Written task
Reproduce every line of the material below word for word, leaving out the pictures.

◆ ◆ ◆ ◆ ◆

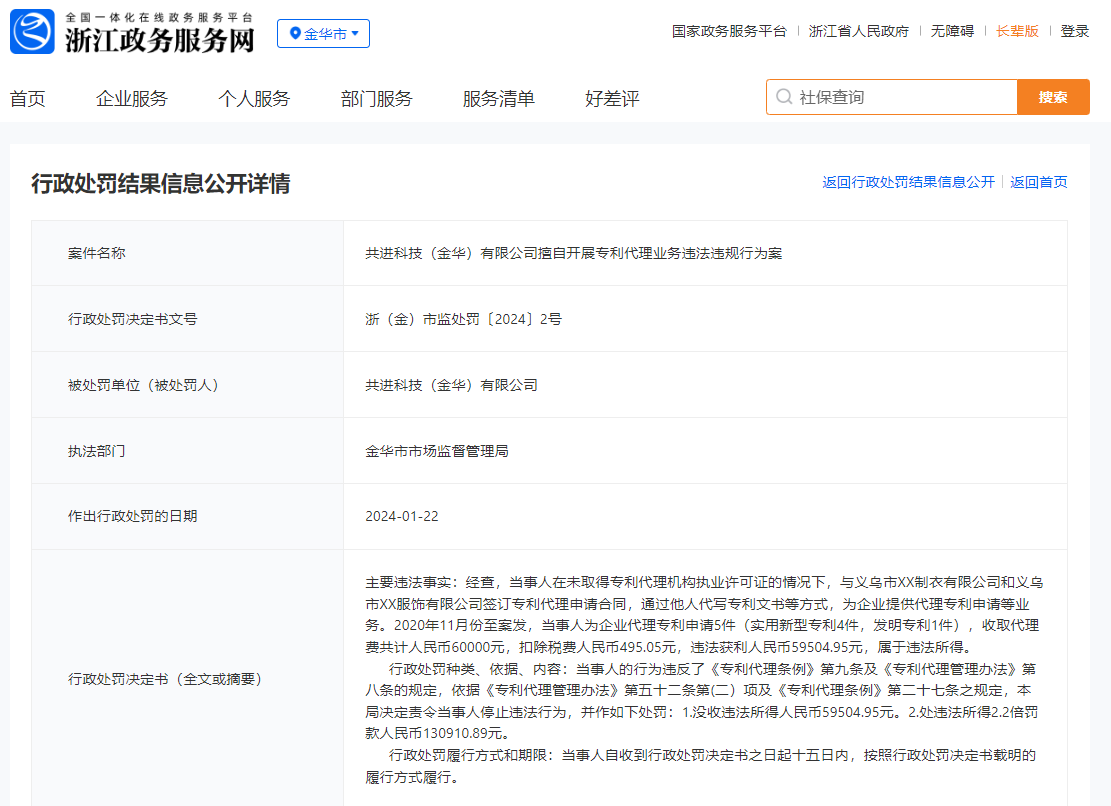Click the 登录 login link
1111x806 pixels.
pos(1075,31)
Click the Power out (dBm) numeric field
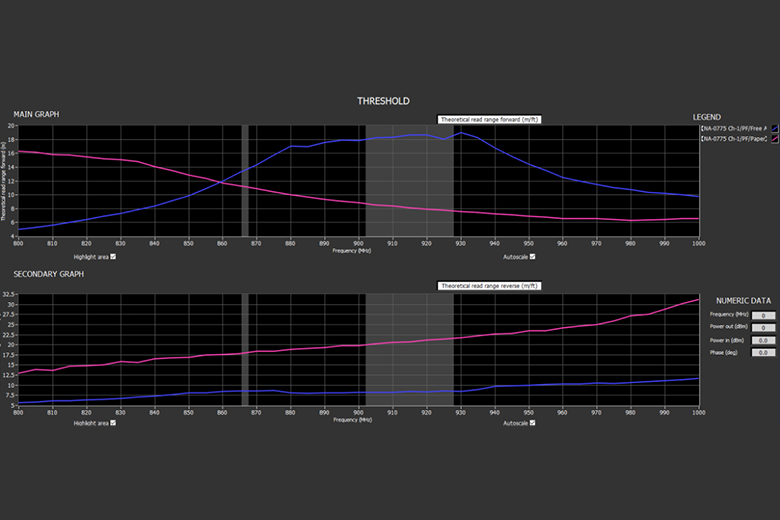 tap(763, 328)
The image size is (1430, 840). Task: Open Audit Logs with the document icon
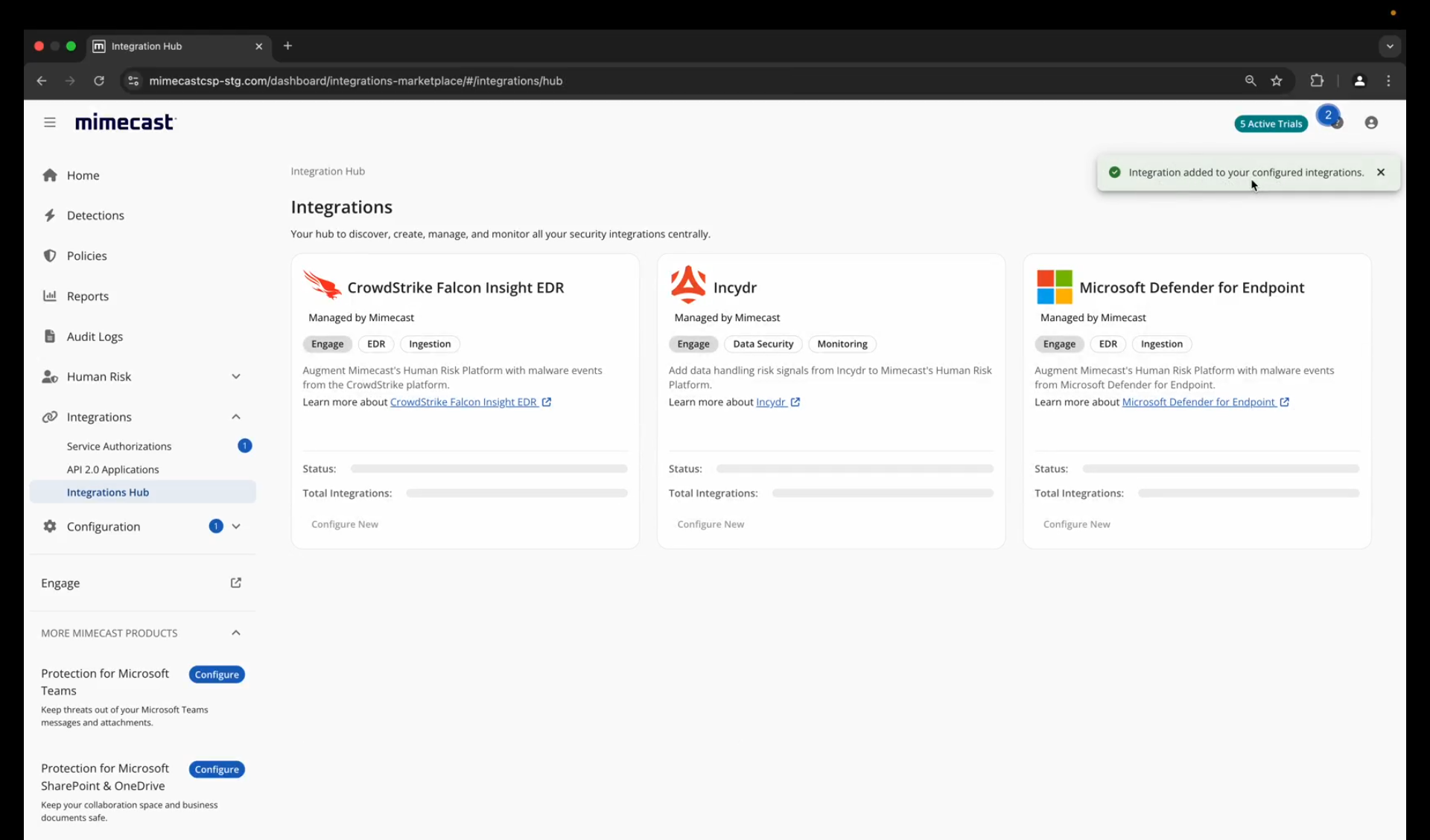tap(95, 336)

◆ ◆ ◆ ◆ ◆

The reply
Click the 登录 login link
1111x806 pixels.
pos(1075,31)
Click the Power out (dBm) numeric field
 tap(763, 328)
The image size is (1430, 840). Task: Open Audit Logs with the document icon
tap(95, 336)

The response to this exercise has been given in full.